ADR-0003: Configuration System

Status:

Accepted

Date:

2026-01-08 (v2.2.0)

Context

The fit() method originally accepted numerous keyword arguments for configuration:

results = fitter.fit(
    df, column="value",
    bins=100,
    bounded=True,
    lower_bound=0,
    enable_sampling=True,
    sample_fraction=0.1,
    lazy_metrics=True,
    # ... many more
)

This approach had several problems:

  1. API bloat: New features added more parameters, making the signature unwieldy

  2. Discoverability: Users couldn’t easily see all available options

  3. Reusability: Configurations couldn’t be stored, shared, or reused

  4. Type safety: IDE autocomplete was limited; typos weren’t caught

Decision

We introduced a two-part configuration system in config.py:

FitterConfig (immutable dataclass):

@dataclass(frozen=True)
class FitterConfig:
    # Histogram
    bins: Union[int, Tuple[float, ...]] = 50
    use_rice_rule: bool = True

    # Distribution selection
    support_at_zero: bool = False
    max_distributions: Optional[int] = None
    prefilter: Union[bool, str] = False

    # Sampling
    enable_sampling: bool = True
    sample_fraction: Optional[float] = None
    max_sample_size: int = 1_000_000
    # ... additional fields

FitterConfigBuilder (fluent builder):

config = (FitterConfigBuilder()
    .with_bins(100)
    .with_bounds(lower=0, upper=100)
    .with_sampling(fraction=0.1)
    .with_lazy_metrics()
    .build())

results = fitter.fit(df, column="value", config=config)

Design principles:

  1. Immutable: frozen=True prevents accidental modification; changes create new instances via dataclasses.replace()

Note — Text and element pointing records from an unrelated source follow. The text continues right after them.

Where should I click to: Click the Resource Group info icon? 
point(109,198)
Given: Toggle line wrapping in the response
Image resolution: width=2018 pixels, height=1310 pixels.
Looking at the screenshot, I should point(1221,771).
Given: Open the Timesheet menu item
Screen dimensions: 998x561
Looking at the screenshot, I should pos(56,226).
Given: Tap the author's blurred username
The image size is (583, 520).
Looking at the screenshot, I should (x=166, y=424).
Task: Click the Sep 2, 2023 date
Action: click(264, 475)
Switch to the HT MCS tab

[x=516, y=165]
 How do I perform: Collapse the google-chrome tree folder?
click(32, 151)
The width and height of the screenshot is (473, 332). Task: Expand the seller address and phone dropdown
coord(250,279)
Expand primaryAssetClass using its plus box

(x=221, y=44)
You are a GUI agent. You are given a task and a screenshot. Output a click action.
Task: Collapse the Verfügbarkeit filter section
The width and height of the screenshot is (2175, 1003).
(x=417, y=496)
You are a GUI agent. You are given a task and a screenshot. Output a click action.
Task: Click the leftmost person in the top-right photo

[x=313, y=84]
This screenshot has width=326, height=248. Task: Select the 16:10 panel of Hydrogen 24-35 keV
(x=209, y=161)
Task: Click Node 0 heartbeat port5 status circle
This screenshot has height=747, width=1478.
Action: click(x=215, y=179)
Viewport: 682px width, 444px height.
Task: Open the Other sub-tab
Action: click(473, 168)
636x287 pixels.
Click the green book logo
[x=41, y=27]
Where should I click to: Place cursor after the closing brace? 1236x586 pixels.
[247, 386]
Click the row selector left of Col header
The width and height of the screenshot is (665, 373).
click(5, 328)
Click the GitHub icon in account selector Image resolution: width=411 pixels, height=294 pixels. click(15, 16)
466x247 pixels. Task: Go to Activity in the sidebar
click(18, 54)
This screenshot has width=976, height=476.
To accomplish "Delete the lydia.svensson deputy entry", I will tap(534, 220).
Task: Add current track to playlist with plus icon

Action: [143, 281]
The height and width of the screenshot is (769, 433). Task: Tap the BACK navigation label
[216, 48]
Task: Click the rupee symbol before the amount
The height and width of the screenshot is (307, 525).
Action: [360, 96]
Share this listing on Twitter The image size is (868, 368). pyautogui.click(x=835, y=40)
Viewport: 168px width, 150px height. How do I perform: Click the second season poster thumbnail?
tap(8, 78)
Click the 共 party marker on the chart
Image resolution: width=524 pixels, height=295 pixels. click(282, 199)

  2. Fluent builder: Method chaining provides discoverable API with IDE autocomplete on each with_* method

  3. Grouped parameters: Builder methods group related options (e.g., with_sampling() handles fraction, max_size, threshold together)

  4. Backwards compatible: Individual kwargs still work for simple cases; config is optional

  5. Version tagging: Docstrings note when features were added (e.g., “v2.9.0”) for migration guidance

Consequences

Positive:

  • IDE autocomplete shows all options via builder methods

  • Configurations can be stored, serialized, and reused across fits

  • Type checking catches errors at development time

  • Immutability prevents accidental state mutation

  • Grouped options reduce cognitive load

Negative:

  • Two ways to configure (kwargs vs config) may cause confusion initially

  • Builder pattern adds some verbosity for simple cases

Neutral:

  • Default values match historical behavior for backwards compatibility

  • Config object is passed through to backends for parallel execution

References

  • PR #93: FitterConfig builder pattern (v2.2.0)

  • Python dataclasses documentation

  • Builder pattern (Gang of Four)